Dropbox - System Design

While trying to upload or share any file, whether images, pdfs or documents, you would have come across the dropbox file posting service. Dropbox keeps all your data secure and organized, whether with business or school files. It also allows you to share your data using tools for password protection, expiring links and download permissions etc.

Have you ever wondered if you were asked to design an application similar to dropbox within 45 minutes of an interview?

These questions are common in the system design round of your interviews. Everyone knows that large systems are not designed within a time limit; hundreds of IT professionals have worked on them for decades. But the main motive of such a question is not to judge the system designed by you, but the interviewer wants to see the approach you follow to do some particular task.

How would you Design a Dropbox?

So usually, when facing such questions, one would try to find the technical details in it and start mentioning the complete procedures at once, but that is not the correct way to handle such questions. That creates confusion. You may think that you will impress the interviewer if you start mentioning the relevant tools and framework. But remember, the main aim is to solve the problem before you and not to find the means to use.

The interviewer would be expecting to hear some high-level ideas regarding that problem. You should be able to explain the approach to be followed step by step to everyone. So now, let's move forward and look at how you should answer this particular problem.

Now that we will not be designing any cloud storage service here, we assume that the client would be using any service like Amazon S3 or anything similar to manage their files on the cloud.
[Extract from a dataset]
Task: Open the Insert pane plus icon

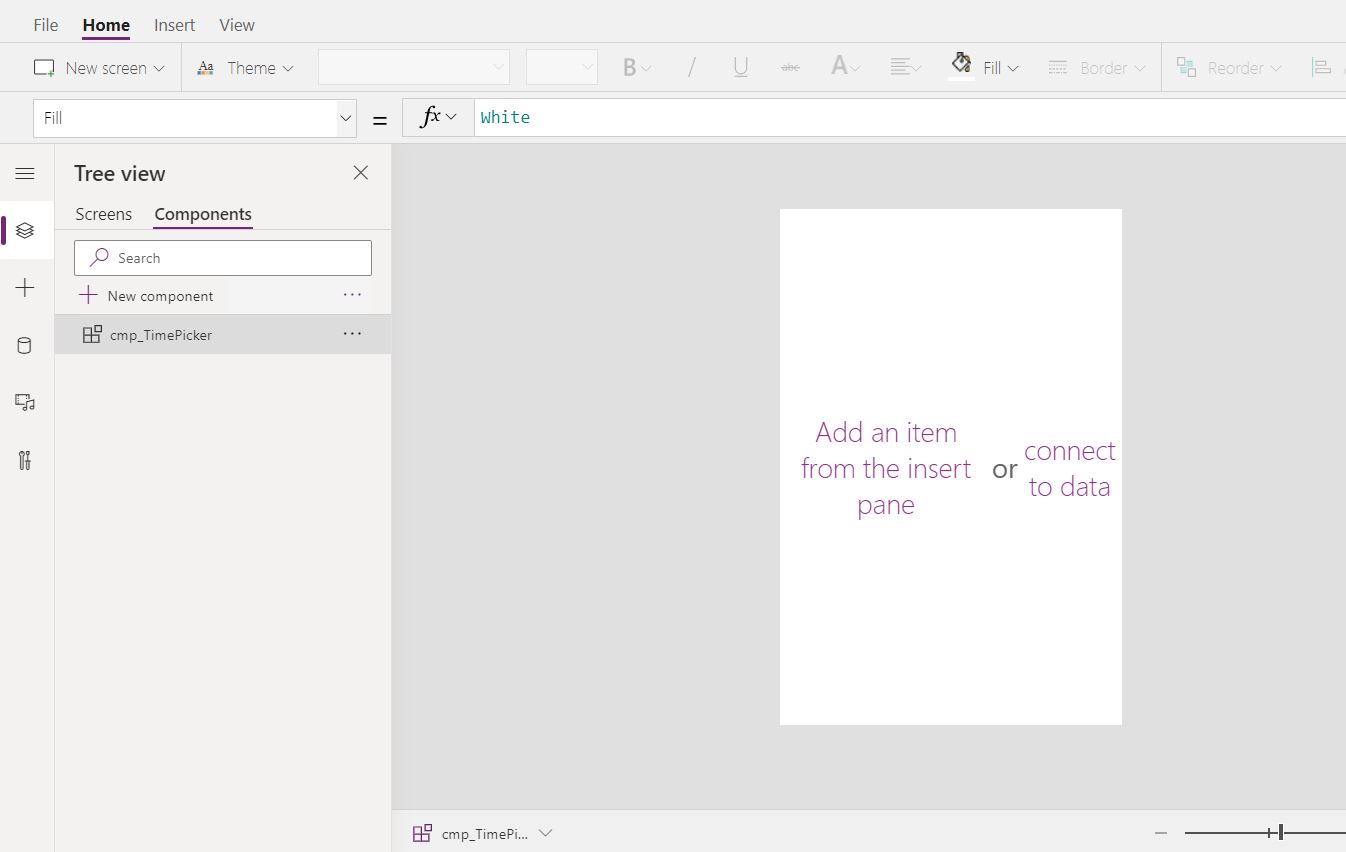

Step 1: Discuss the primary points

Instead of directly jumping into the solution, you should first ensure that the interviewer understands all the assumptions you would make while designing the system.

Try to collect information regarding the scope of the application or system. Asking questions would help you to clarify what you should focus on and what primary details the interviewer would want to see in the system.

So here, start with the same core primary feature of dropbox and discuss how you would include all the components in your design. Now, if the interviewer wishes to know or add something more like any unique service integration or something, they'll tell you about it.

The core feature of dropbox can be:

1. User should be able to perform the following operations

  • upload files
  • Download files
  • Update files
  • Delete files

2. The history of updates should be visible with the time of each updation.

3. Synchronization of files and folders is a must.

Step 2: Analyse the traffic on application

Try to figure out how popular the system would get and how many people would be engaged with it. Also, calculate the possible number of requests the application server would get each day so that you can analyze how to scale your application resources.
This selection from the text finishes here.